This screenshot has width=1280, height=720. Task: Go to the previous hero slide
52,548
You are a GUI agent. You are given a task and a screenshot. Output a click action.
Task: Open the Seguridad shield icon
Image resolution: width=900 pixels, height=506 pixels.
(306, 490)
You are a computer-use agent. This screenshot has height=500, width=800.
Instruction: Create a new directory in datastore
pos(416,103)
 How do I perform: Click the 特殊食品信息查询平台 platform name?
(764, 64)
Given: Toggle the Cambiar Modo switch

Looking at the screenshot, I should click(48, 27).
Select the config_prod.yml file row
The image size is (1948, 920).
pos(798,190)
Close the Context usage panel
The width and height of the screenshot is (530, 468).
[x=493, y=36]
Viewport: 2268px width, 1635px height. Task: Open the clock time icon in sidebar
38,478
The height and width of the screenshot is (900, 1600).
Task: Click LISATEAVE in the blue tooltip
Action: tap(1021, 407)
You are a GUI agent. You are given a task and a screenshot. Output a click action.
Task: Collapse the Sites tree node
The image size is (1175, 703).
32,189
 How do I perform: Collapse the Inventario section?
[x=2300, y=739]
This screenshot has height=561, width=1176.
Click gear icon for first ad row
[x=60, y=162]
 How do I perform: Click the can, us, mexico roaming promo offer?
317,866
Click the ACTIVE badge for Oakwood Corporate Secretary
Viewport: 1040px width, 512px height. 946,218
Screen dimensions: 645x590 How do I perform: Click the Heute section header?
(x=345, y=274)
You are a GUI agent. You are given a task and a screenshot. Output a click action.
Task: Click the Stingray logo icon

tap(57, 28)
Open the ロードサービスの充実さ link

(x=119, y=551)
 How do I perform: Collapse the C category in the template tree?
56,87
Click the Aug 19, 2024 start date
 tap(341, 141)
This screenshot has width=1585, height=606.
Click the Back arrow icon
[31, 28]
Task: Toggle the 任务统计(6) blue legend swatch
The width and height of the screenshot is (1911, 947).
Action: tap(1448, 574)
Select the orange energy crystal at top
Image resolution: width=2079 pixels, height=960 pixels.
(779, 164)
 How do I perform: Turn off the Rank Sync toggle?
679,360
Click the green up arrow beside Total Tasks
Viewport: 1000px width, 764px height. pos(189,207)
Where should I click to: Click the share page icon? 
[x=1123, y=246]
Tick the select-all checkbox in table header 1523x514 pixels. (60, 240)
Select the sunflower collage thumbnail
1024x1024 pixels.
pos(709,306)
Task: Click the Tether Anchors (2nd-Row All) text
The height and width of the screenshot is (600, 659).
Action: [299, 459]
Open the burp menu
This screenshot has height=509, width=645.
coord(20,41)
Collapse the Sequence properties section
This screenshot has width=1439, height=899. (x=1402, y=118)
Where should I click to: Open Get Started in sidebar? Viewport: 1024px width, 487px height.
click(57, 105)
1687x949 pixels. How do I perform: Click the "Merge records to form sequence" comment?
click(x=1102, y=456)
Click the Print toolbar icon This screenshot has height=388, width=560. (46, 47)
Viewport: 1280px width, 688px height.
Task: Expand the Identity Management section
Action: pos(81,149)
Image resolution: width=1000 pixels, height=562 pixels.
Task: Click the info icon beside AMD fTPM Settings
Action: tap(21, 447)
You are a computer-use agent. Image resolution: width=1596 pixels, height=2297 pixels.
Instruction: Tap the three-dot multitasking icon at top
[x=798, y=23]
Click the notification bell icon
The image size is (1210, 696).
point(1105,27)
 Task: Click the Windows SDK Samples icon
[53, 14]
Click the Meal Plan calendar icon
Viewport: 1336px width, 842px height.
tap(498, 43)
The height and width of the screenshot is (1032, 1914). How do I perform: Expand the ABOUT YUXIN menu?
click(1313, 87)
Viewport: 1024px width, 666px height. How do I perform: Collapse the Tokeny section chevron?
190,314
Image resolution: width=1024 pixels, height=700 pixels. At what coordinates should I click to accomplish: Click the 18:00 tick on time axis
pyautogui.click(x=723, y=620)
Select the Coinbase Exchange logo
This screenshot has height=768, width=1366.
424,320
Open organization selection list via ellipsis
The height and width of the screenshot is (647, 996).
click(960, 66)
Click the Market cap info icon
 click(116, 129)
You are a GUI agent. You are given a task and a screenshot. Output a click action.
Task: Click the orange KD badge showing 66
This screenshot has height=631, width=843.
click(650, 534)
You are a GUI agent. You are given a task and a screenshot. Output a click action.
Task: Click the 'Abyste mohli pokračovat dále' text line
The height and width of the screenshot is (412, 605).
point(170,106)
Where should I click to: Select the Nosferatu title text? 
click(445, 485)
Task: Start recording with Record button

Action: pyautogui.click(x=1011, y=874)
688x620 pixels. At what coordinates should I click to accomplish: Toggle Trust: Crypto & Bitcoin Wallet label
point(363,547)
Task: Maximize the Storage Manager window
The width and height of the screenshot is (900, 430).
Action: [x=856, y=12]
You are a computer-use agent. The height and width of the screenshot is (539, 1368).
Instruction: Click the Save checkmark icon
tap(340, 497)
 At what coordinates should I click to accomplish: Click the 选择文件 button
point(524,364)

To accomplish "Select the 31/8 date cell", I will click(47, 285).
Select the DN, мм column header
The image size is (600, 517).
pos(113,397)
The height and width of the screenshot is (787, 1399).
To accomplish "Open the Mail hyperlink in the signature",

## Work to be completed
Return each line of the material above in which the string "computer" appears.

## Response to the task
You are a computer-use agent. This screenshot has height=500, width=800.
You are a computer-use agent. Image resolution: width=1596 pixels, height=2297 pixels.
You are a computer-use agent. The height and width of the screenshot is (539, 1368).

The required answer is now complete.